Could you copy the lines from the one containing "The image size is (800, 516)." to the one containing "(x=648, y=109)", swapping "diagram" for "schematic" and leaving everything else unchanged? Omit the pictures from your answer.
>>>
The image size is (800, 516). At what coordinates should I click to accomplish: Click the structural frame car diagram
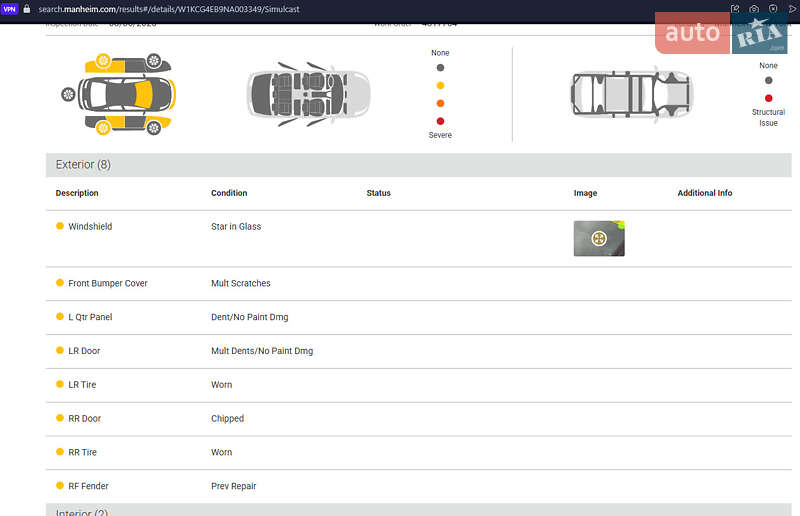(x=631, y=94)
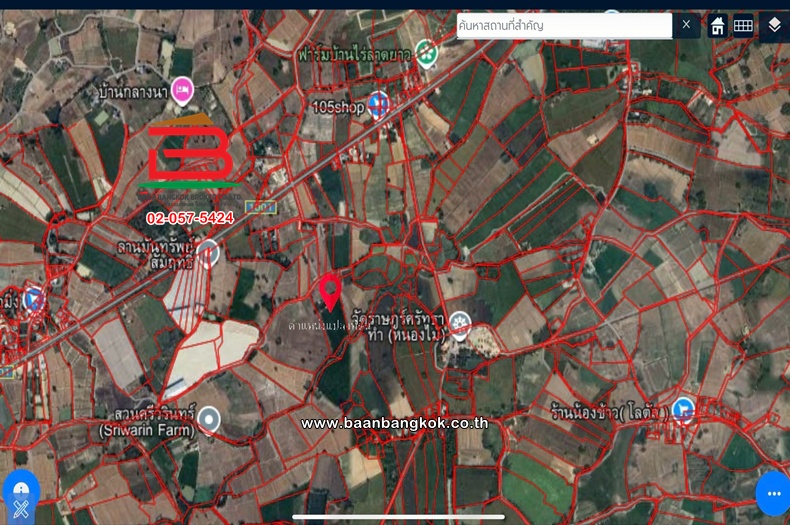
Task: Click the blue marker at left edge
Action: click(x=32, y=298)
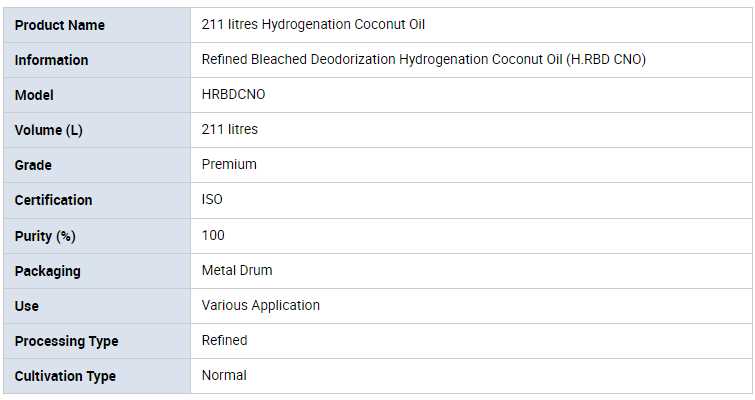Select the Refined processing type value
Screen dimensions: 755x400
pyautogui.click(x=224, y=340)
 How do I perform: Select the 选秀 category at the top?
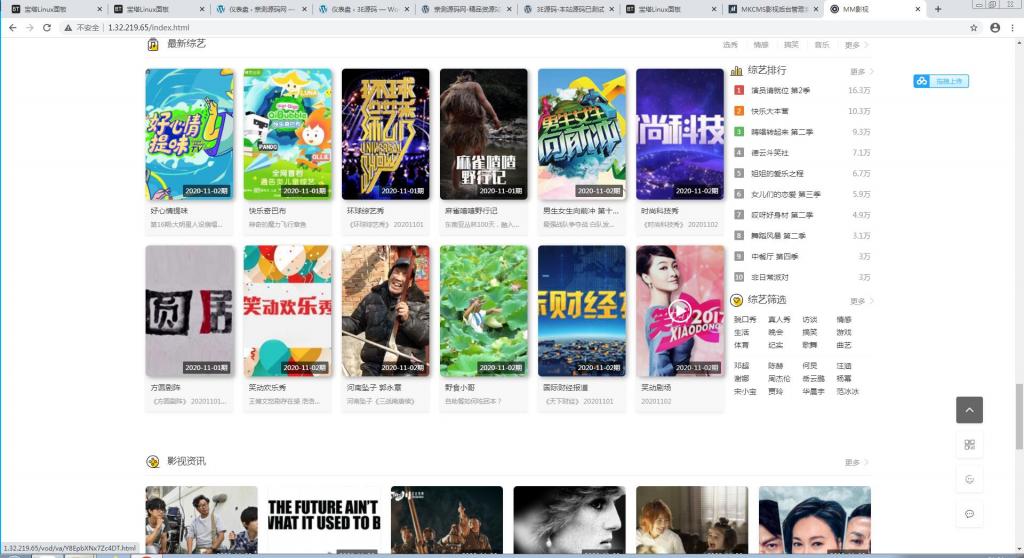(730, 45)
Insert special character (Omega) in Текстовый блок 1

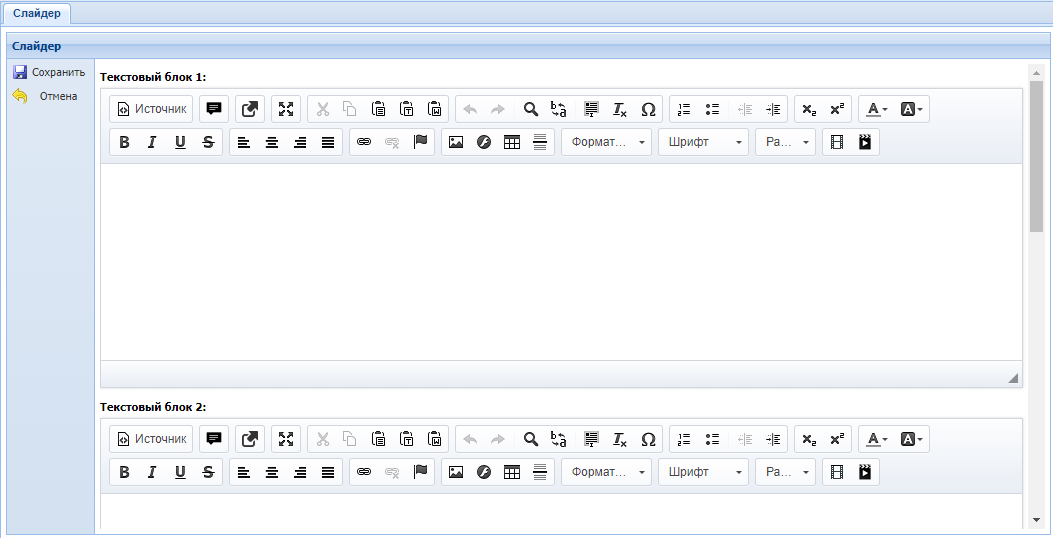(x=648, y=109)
<<<
>>>
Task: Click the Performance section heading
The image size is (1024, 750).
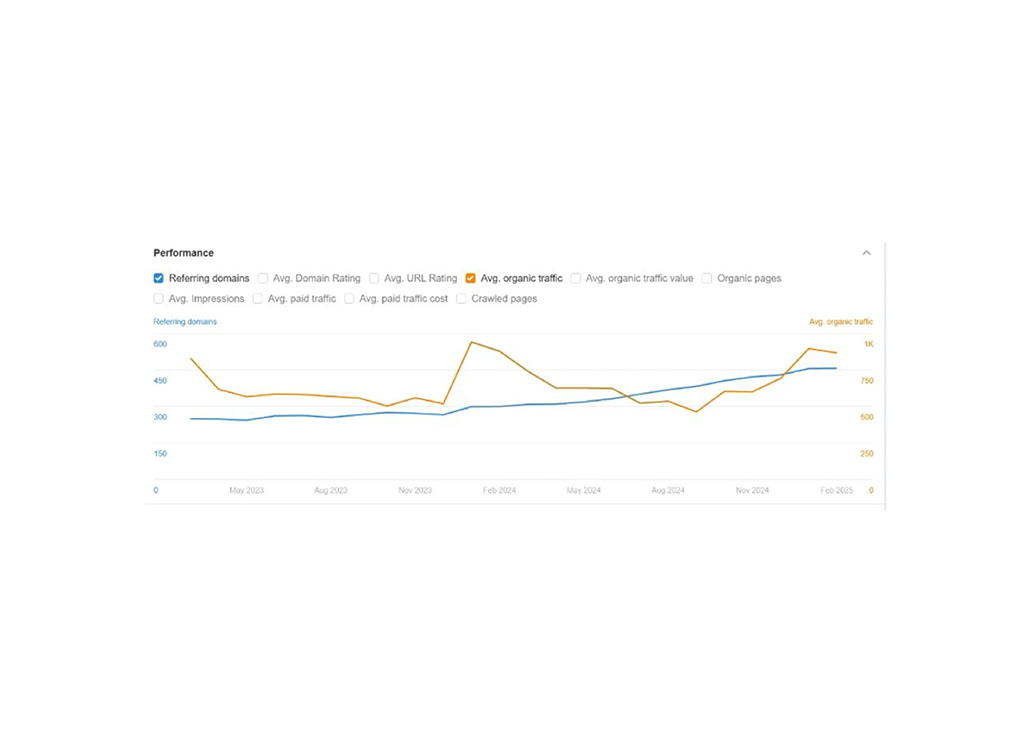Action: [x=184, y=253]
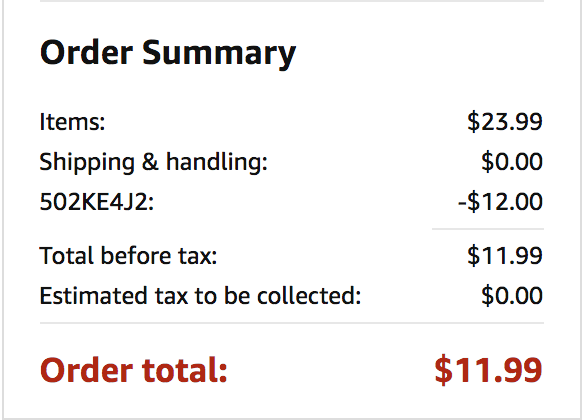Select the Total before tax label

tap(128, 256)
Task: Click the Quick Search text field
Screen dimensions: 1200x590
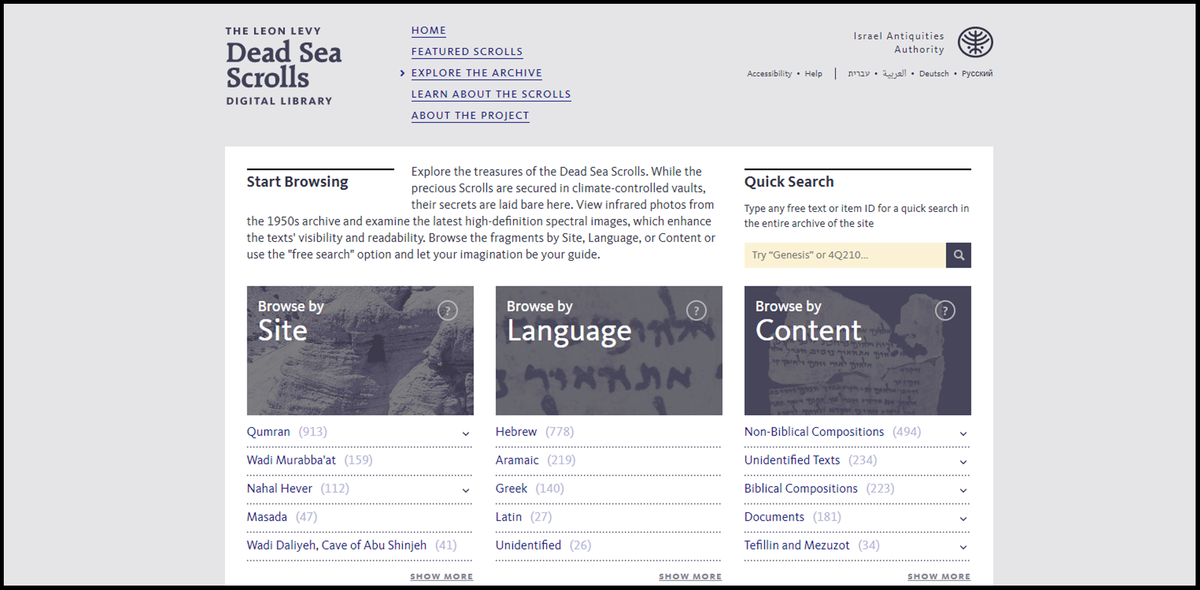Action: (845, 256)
<<<
→ **Solution to the problem**:
The image size is (800, 516). At what coordinates should I click to accomplish: Click the structural frame car schematic
(x=631, y=94)
Task: Click the blue marker at left edge
Action: click(x=32, y=298)
Select the Refined processing type value
Screen dimensions: 755x400
pyautogui.click(x=224, y=340)
 How do I perform: Select the 选秀 category at the top?
(730, 45)
Insert special character (Omega) in Текстовый блок 1

(x=648, y=109)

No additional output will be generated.